Discussions

sreekumarp · Jun 8, 2023 9:43 AM

When using the validation column method for cross validation , we split the data set into training , validation and test sets. This split ratio is specified by the user. Is there any guideline /reference to decide on the split ratio (such as 60:20:20 / 70:15:15 / 50:25:25 / 80 :10:10). Is it chosen also based on the total number of observations -N ?

Di_Michelson · Jan 11, 2023 08:31 AM

To your original question, no, there are not specific rules about how much data to leave out. In the JMP Education analytics courses, we advise you to hold out as much data as you are comfortable with, with at least 20% held out. If you feel the training set is too small to hold back that many rows, consider k-fold cross validation.
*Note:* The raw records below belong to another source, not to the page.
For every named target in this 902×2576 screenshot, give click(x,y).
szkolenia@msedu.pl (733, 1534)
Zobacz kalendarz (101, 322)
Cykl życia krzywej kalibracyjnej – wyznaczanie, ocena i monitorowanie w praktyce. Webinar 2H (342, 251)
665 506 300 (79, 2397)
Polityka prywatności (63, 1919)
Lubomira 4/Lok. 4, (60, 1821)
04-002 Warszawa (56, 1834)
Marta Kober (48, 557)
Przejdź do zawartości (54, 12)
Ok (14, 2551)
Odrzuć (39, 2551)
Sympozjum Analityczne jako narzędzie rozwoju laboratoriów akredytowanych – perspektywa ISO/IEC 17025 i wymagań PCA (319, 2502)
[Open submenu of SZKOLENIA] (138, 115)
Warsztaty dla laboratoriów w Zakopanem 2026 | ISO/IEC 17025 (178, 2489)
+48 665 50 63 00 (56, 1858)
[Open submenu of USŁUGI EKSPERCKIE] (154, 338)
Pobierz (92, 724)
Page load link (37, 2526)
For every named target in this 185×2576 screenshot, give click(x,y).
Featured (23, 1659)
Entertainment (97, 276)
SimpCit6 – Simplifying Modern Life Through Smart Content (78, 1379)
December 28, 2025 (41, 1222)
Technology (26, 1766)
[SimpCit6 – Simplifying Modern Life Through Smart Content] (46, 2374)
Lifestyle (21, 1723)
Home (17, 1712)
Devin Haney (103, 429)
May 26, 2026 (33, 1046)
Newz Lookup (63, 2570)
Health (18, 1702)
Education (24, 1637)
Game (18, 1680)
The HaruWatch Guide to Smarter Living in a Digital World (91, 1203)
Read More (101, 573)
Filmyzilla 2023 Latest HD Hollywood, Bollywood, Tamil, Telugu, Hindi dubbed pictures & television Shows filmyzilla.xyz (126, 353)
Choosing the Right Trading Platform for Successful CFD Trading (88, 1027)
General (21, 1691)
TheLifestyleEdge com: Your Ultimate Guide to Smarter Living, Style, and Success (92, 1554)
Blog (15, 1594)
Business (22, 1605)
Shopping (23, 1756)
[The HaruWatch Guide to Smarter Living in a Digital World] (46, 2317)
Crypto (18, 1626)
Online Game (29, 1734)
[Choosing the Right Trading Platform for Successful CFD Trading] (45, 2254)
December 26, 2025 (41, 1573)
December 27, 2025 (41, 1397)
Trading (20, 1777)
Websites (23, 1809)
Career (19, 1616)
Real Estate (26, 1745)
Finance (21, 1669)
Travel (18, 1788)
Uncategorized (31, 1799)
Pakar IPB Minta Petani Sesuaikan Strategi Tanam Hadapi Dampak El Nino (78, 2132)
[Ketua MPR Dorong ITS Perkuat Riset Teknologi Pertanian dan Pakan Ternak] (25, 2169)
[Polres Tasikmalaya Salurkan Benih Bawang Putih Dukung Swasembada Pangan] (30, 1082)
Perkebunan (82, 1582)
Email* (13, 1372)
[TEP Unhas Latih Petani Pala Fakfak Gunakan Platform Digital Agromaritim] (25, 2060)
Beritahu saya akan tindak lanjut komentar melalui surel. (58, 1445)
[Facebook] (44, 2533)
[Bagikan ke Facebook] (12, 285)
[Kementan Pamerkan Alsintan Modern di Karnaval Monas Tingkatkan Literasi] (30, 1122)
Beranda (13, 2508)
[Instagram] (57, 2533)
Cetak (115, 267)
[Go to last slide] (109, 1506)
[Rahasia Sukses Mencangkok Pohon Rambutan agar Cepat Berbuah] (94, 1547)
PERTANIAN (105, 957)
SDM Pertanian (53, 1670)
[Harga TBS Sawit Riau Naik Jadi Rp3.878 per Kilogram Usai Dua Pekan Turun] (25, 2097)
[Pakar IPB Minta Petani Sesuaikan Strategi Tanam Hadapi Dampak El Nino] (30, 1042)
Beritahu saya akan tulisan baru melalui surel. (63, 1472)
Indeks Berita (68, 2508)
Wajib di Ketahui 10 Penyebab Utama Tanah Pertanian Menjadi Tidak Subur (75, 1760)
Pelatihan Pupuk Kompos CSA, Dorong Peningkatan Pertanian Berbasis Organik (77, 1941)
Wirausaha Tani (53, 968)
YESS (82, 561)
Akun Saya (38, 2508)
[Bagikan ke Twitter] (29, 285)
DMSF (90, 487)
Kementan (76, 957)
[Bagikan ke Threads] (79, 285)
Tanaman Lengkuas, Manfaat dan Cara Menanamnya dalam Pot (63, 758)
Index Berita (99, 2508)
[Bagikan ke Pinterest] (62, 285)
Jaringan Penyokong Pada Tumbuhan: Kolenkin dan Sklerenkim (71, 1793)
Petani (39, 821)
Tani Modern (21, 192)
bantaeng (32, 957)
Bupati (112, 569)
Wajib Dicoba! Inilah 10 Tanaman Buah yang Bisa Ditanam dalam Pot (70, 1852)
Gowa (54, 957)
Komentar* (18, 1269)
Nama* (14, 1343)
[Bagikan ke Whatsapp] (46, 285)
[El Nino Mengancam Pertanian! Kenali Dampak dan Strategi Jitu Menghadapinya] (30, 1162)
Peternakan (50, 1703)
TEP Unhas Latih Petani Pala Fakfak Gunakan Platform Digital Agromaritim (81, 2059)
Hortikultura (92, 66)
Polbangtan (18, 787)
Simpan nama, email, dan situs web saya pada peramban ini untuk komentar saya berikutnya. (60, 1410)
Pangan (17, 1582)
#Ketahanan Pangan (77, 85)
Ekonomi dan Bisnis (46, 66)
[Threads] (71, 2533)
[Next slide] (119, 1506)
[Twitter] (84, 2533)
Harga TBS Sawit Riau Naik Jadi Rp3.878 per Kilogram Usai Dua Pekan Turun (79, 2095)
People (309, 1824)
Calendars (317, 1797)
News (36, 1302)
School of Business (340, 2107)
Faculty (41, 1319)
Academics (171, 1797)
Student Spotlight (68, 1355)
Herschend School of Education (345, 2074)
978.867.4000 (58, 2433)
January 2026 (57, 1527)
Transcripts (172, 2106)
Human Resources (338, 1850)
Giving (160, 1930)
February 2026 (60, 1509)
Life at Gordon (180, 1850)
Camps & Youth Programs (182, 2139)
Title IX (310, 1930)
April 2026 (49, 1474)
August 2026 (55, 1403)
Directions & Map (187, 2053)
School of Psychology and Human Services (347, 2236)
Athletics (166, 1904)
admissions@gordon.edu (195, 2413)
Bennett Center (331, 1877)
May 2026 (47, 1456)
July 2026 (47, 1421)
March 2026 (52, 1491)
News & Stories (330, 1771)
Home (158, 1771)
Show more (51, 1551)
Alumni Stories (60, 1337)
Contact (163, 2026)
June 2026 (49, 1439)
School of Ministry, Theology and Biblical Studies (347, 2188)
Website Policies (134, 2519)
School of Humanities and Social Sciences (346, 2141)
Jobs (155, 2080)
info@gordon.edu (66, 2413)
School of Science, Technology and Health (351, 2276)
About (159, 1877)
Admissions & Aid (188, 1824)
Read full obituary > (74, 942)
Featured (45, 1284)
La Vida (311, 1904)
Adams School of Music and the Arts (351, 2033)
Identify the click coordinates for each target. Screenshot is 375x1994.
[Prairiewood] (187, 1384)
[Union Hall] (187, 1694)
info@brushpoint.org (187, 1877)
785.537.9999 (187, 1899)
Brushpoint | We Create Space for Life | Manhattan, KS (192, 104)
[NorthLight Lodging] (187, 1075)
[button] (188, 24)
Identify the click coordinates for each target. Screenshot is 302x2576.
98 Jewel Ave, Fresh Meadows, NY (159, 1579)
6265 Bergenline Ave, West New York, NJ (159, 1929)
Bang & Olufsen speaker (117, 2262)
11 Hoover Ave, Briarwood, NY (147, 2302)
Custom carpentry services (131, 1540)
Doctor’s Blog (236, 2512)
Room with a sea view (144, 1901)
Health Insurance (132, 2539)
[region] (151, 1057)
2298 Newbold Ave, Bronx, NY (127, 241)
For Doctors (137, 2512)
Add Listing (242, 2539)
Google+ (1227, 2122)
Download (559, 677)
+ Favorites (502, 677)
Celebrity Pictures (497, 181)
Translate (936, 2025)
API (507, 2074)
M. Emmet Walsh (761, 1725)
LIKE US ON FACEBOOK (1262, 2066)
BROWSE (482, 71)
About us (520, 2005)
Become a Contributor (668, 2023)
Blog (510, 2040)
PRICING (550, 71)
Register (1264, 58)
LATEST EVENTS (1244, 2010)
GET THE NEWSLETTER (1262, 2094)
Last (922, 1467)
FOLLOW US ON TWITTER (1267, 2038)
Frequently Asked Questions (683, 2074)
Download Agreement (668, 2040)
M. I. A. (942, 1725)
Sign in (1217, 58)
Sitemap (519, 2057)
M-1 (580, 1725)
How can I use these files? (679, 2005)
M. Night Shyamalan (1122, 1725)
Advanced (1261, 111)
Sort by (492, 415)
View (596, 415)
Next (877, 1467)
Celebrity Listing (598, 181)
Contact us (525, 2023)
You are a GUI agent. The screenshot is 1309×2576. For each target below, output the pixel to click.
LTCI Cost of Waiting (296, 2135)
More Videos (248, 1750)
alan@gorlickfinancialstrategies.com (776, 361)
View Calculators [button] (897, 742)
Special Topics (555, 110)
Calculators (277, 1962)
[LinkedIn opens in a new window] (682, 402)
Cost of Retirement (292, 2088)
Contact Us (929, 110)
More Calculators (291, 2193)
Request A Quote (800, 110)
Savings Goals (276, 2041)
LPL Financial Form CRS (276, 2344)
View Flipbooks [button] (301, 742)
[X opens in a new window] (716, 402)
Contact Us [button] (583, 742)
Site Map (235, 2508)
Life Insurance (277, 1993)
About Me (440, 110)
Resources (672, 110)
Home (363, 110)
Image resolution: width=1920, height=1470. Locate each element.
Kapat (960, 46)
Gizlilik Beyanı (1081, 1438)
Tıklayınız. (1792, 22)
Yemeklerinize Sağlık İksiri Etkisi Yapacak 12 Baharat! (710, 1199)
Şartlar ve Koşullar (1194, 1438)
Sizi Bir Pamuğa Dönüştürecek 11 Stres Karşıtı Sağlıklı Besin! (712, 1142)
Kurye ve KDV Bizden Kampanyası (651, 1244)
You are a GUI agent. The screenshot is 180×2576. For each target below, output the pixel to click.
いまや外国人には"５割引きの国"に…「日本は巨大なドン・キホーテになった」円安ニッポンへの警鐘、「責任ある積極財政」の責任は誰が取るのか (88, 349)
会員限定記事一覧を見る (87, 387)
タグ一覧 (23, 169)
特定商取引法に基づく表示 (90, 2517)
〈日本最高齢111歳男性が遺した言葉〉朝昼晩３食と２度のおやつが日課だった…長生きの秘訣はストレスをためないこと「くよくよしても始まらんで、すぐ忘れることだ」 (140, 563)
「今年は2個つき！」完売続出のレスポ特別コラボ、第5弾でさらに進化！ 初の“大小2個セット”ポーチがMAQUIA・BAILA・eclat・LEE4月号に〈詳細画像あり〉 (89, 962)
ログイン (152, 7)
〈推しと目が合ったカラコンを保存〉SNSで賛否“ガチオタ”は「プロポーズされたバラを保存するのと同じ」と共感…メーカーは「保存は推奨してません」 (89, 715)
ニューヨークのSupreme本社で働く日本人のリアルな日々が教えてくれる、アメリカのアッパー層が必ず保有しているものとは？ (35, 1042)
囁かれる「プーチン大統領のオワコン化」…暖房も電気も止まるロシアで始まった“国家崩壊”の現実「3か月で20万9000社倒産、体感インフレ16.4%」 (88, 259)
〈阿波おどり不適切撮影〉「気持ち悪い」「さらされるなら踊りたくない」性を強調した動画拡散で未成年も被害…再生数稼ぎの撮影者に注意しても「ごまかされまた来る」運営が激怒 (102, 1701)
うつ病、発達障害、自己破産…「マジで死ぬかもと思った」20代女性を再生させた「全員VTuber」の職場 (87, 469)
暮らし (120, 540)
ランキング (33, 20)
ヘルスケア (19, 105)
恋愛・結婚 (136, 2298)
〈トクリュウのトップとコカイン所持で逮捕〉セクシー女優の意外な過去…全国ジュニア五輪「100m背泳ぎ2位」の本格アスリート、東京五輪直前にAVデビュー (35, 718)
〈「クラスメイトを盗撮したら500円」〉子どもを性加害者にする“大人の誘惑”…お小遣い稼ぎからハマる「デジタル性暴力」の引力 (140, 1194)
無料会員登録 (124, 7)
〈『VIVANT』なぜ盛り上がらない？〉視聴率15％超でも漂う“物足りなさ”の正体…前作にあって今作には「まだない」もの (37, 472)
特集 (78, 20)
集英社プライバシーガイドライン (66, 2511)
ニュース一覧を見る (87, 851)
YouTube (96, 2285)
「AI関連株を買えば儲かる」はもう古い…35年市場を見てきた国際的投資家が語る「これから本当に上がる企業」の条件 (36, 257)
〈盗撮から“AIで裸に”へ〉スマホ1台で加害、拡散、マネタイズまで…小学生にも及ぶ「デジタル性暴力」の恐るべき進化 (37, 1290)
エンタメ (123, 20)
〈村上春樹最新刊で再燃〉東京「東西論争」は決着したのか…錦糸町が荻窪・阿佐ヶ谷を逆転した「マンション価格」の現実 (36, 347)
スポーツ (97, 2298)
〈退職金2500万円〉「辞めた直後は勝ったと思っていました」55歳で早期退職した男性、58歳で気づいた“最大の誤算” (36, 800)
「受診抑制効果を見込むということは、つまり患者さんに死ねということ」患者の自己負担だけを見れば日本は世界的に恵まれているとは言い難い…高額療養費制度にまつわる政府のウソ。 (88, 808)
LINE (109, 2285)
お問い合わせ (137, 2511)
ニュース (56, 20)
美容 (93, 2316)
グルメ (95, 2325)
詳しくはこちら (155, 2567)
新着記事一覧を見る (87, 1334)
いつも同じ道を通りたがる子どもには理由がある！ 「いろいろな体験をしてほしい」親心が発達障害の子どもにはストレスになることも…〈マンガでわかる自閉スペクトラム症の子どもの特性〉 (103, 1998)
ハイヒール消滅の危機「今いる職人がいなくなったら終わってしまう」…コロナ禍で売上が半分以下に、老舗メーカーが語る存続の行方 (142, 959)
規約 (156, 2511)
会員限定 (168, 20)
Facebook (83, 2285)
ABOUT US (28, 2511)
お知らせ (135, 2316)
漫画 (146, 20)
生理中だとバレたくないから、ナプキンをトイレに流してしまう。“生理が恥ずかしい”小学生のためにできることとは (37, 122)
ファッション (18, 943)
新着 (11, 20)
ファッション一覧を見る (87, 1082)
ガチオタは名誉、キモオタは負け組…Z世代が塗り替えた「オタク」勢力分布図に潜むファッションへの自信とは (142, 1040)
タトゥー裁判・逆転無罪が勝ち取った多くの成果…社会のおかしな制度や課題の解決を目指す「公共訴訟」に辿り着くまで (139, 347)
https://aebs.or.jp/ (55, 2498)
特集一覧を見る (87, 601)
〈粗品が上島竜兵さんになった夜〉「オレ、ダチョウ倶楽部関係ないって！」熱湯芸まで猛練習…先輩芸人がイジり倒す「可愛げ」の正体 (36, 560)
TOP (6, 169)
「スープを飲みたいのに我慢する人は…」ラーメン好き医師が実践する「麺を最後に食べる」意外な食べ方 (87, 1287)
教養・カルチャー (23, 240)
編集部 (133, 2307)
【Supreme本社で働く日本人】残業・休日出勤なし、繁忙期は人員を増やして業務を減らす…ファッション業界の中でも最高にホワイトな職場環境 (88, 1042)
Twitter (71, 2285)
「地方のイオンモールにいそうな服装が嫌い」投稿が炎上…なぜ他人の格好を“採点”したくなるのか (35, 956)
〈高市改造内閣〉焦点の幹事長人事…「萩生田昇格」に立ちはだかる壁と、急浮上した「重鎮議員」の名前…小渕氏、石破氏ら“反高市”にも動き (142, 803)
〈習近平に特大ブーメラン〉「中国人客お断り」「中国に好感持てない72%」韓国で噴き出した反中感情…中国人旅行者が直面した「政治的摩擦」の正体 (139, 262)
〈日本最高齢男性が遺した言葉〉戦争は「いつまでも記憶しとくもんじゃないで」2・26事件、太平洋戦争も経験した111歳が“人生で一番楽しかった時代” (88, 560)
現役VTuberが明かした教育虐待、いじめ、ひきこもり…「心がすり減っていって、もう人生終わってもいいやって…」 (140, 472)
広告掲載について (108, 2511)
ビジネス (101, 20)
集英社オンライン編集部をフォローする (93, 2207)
How many rows are you willing to sacrifice to validation? Use k = n / that many rows. If k < 5 using that formula, consider leave-one-out cross validation.

View solution in original post

Victor_G · Jan 10, 2023 5:28 AM

Hi @sreekumarp,

Interesting question, and I'm afraid I won't have a definitive response regarding your question, as it depends on the dataset, types of model to consider, and practices/habits of the analyst (or person doing the analysis).

First, it's important to know what are the use and needs between each sets :

Training set : Used for the actual training of the model(s),
Validation set : Used for model optimization (hyperparameter fine-tuning, features/threshold selection, ... for example) and model selection,
Test set : Used for generalization and predictive performance assessment of the selected model on new/unseen data.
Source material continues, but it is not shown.